After having accomplished this they decided to extend their mission to establish a special religious institute with the objectives of providing assistance to the sick, free education for girls, Christian orphanages, and programs designed to promote youth welfare. To accomplish this mission, together they founded the Sisters of Charity in 1824. Together they consecrated themselves to God in a simple ceremony on 21 November 1832 in the presence of Fr. Rusticiano and Fr. Angelo Bosio at the altar of the parish church of St. George in Casa Gaia. Thus began the Congregation of the Sisters of Charity of Lovere.

==Maria Bambina==
 The wax image of Maria Bambina was modeled in 1735 by Sr. Isabella Chiara Formari, a Sister of the Poor Clares in Todi, Perugia. However devotion to the Divina Infantita pre-dates this. Over the main entrance of the Milan cathedral are the words in bronze letters: Mariae Nascenti, meaning to the Infant Mary.

Bishop Alberico Simonetta brought the waxen image of Maria Bambina to Milan on his return to his native town in 1738. In 1739 the image was entrusted to the Capuchin Sisters. In 1842 the image of the Infant Mary was donated to the sanctuario attached to the Sisters of Charity Generalate in Milan by the Franciscan Sisters of Todi. The image of the Maria Bambina was exposed for veneration only on 8 September, the Feast of Mary's Nativity. The Milanese began to call the sisters who staffed the Hospital of Ciceri the "Sisters of Maria Bambina".

Beginning in 1884, various miracles were attributed to the image. It became the custom to offer newly married couples a wedding gift of a small wax image of Maria Bambina. The devotion to Maria Bambina spread from the Milan area to the whole of Italy.

==Expansion==
In Italy, where the Institute began in 1832, most of the communities founded were first in the Lombardo-Veneto region. Sisters were soon sent far outside Lovere and its neighbourhood, to care for orphans and girls: these were left to themselves in the wake of cholera and war, that marked the nineteenth century.
The Community went to India in March 1860, where there developed 197 houses in eight provinces.
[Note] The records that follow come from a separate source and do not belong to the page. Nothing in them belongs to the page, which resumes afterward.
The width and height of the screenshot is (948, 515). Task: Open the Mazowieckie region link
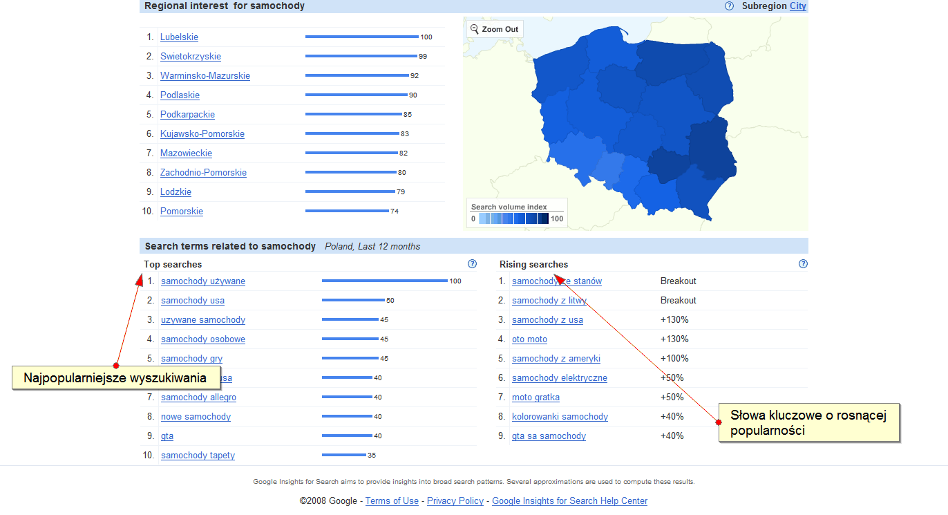tap(186, 153)
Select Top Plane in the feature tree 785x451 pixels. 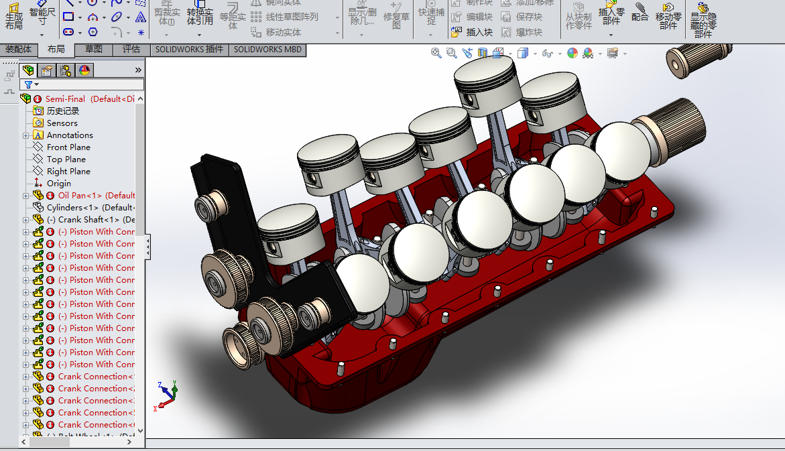[x=66, y=159]
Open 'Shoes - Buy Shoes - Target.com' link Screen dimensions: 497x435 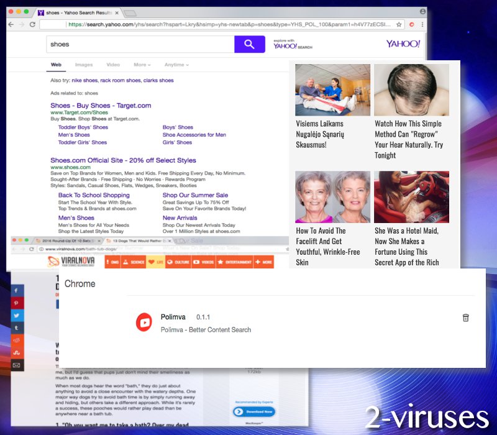101,106
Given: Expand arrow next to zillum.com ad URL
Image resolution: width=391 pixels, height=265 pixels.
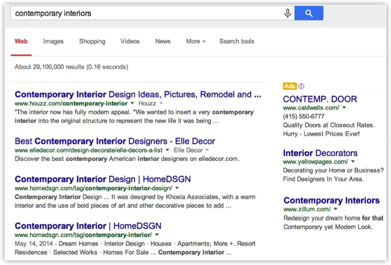Looking at the screenshot, I should click(335, 209).
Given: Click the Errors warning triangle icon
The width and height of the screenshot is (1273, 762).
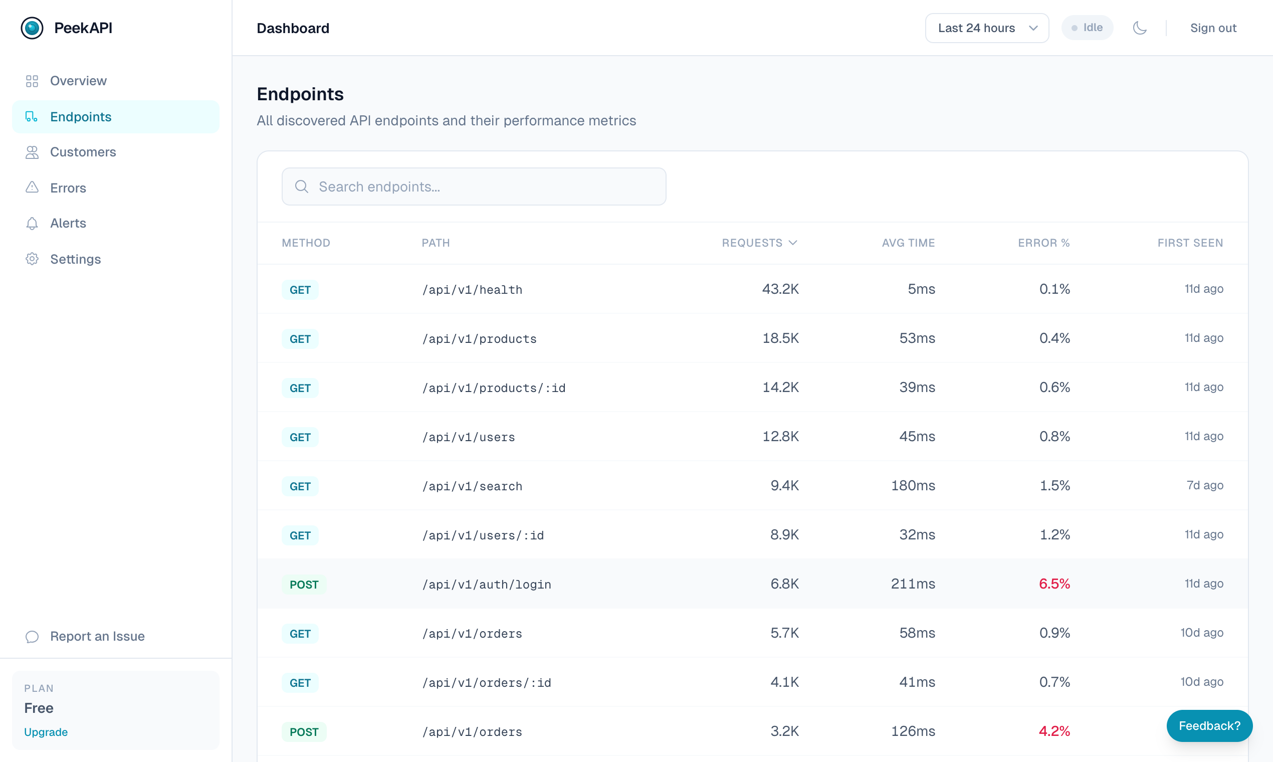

In 1864 the sisters in India extended their work into what is now Bangladesh, where there are 18 communities. The sisters established the first of 31 communities in Myanmar in 1916.

==Pope John Paul I==
In 1978, a group of four sisters — Elena Maggi, Vincenza Taffarel, Cecilia Tomaselli and Margherita Marin — took care of Pope John Paul I in the pontifical apartment at the Vatican throughout his duration as pope.